A medium-duty truck that has been riding in the U.S. Army's tactical fleet for more than one decade is now available for commercial use.
Displayed at last month's CONEXPO-CON/AGG construction show, the truck is “a unique beast,” says Chris Wilson, vice president of Channelview, Texas-based Worldwide Industrial Parts and Supply. “It eats the ground, and it just goes and goes and goes,” he adds.
A subsidiary of equipment distributor Worldwide Machinery, the firm recently inked a supply deal to sell the truck. Built for years by British defense contractor BAE Systems in Sealy, Texas, the truck is part of the platform the military calls the Family of Medium Tactical Vehicles, or FMTV. Earlier this year, Oshkosh Corp. nabbed the Army's FMTV contract, leaving BAE to pursue commercial interests.
Worldwide is marketing the civilian-dress model as the “Titan Extreme Duty” truck, which is no hyperbole. The U.S. Army coined the term “ultra-reliable” to describe the FMTV, its maker says. The rig is offered in a handful of models and sizes, including 4x4 and 6x6 axle configurations, and it is available with a Cummins or Caterpillar diesel engine.

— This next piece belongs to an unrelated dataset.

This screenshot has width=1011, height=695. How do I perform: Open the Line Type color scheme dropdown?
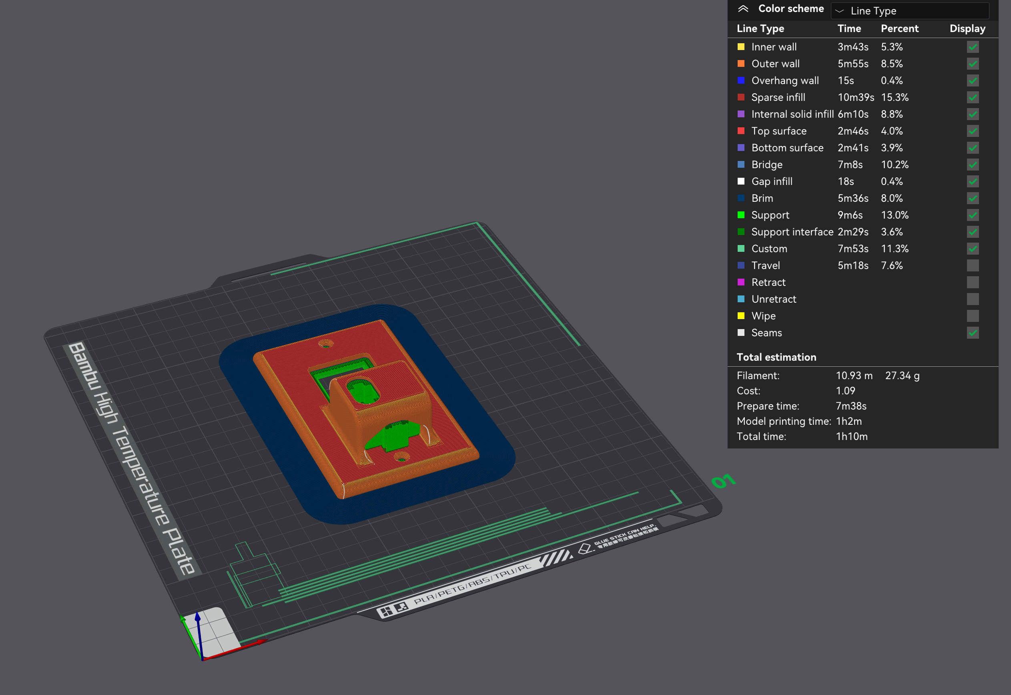(910, 11)
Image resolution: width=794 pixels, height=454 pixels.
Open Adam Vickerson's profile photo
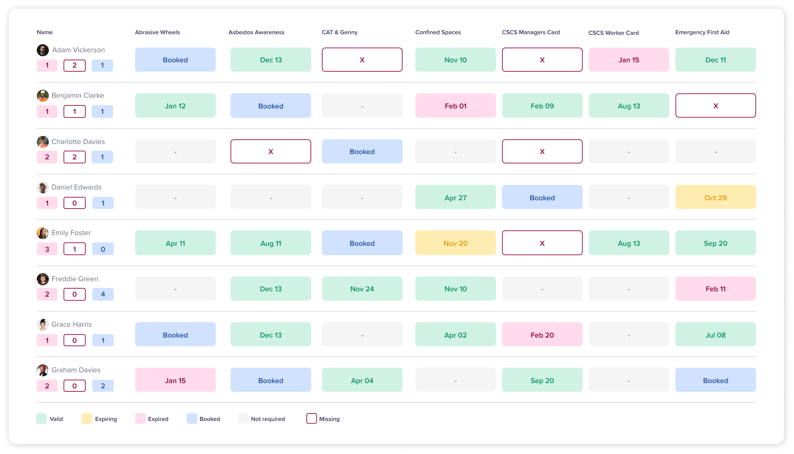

Costing roughly $175,000 to $200,000 for a standard cab and chassis, the Titan can be fitted up with such implements as dumps, van bodies, wreckers, cranes, flatbeds and trailers. Designed for rugged terrain, it can handle 30% side slopes and 60% vertical grades. The heaviest base models can carry up to 10 tons of cargo and tow 13 tons. A fifth-wheel version tows up to 30 tons.